▶ Records for this task
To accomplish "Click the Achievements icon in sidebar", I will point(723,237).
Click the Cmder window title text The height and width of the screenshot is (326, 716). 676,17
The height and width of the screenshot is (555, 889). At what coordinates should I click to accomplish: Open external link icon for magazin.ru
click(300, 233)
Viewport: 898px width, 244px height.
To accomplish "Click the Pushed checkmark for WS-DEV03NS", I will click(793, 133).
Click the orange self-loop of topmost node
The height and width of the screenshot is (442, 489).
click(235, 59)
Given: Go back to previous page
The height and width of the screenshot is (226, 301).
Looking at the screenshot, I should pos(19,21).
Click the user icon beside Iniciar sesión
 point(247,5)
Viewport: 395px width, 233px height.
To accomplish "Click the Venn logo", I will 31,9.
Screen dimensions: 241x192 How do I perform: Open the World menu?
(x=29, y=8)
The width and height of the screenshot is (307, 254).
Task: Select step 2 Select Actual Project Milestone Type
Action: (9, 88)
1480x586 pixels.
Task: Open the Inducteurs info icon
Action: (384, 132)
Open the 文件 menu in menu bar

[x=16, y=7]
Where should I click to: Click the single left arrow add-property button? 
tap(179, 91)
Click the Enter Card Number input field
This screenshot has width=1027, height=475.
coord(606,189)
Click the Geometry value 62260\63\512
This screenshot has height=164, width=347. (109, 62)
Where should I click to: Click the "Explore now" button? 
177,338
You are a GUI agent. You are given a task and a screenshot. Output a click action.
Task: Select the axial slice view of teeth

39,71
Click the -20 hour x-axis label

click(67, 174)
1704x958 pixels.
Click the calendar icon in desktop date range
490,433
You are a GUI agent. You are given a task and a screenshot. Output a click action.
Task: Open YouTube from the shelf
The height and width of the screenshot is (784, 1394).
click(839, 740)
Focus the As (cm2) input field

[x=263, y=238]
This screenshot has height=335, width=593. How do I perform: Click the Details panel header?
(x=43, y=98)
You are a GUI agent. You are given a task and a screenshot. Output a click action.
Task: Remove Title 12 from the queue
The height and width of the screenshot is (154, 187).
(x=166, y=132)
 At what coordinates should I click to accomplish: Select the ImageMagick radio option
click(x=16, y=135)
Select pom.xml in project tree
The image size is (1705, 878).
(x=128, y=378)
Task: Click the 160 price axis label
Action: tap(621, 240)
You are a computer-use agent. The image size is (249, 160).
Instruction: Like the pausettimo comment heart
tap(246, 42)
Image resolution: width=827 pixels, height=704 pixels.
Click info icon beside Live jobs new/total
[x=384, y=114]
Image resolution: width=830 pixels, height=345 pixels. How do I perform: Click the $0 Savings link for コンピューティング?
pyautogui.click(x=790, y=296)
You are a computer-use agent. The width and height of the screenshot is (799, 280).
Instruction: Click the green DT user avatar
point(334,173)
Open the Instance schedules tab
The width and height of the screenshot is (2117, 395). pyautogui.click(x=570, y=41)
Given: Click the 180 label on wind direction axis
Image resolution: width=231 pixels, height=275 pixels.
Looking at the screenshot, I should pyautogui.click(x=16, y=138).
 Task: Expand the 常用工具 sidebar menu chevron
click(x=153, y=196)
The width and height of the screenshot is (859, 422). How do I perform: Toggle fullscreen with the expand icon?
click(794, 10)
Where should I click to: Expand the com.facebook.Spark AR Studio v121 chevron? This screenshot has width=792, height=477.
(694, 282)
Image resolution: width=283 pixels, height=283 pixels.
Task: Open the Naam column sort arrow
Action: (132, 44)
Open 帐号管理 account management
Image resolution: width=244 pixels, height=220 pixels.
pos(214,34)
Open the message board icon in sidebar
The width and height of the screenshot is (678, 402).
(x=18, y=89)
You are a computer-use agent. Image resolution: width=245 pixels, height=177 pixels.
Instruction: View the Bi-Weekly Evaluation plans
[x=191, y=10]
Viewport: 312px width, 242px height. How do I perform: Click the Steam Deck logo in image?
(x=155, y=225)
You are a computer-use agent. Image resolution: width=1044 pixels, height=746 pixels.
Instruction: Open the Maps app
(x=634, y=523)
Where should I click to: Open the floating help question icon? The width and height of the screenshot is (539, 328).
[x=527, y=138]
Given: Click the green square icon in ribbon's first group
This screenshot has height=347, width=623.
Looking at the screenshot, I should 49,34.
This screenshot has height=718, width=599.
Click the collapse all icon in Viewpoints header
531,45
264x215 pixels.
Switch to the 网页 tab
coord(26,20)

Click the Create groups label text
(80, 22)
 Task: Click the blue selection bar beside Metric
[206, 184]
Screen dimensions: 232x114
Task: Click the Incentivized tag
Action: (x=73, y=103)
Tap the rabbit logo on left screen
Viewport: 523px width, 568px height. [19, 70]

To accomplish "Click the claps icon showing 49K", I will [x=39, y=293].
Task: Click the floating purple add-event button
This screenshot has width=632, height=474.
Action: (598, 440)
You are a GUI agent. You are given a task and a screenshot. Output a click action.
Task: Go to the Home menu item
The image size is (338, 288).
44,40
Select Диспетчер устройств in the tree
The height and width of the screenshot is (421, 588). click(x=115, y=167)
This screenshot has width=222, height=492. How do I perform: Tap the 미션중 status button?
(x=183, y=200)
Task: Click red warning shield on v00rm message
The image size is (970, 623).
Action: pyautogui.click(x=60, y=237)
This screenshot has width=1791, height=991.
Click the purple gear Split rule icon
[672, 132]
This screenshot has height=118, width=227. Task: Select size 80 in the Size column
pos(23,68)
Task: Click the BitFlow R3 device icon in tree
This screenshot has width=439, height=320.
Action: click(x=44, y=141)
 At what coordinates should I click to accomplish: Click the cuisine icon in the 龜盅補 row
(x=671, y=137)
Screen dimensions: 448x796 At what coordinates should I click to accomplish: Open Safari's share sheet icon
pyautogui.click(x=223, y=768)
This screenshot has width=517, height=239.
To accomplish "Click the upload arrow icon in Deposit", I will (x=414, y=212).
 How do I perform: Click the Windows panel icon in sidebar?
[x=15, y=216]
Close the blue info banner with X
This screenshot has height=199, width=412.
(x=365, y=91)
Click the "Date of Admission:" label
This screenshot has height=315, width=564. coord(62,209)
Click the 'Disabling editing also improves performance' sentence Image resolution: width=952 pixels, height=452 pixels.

▶ Problem to solve
In the listing above, find each line containing "computer" and copy it.

▶ Solved exercise
You are a computer-use agent. The image size is (249, 160).
You are a computer-use agent. The width and height of the screenshot is (799, 280).
You are a computer-use agent. Image resolution: width=245 pixels, height=177 pixels.
You are a computer-use agent. Image resolution: width=1044 pixels, height=746 pixels.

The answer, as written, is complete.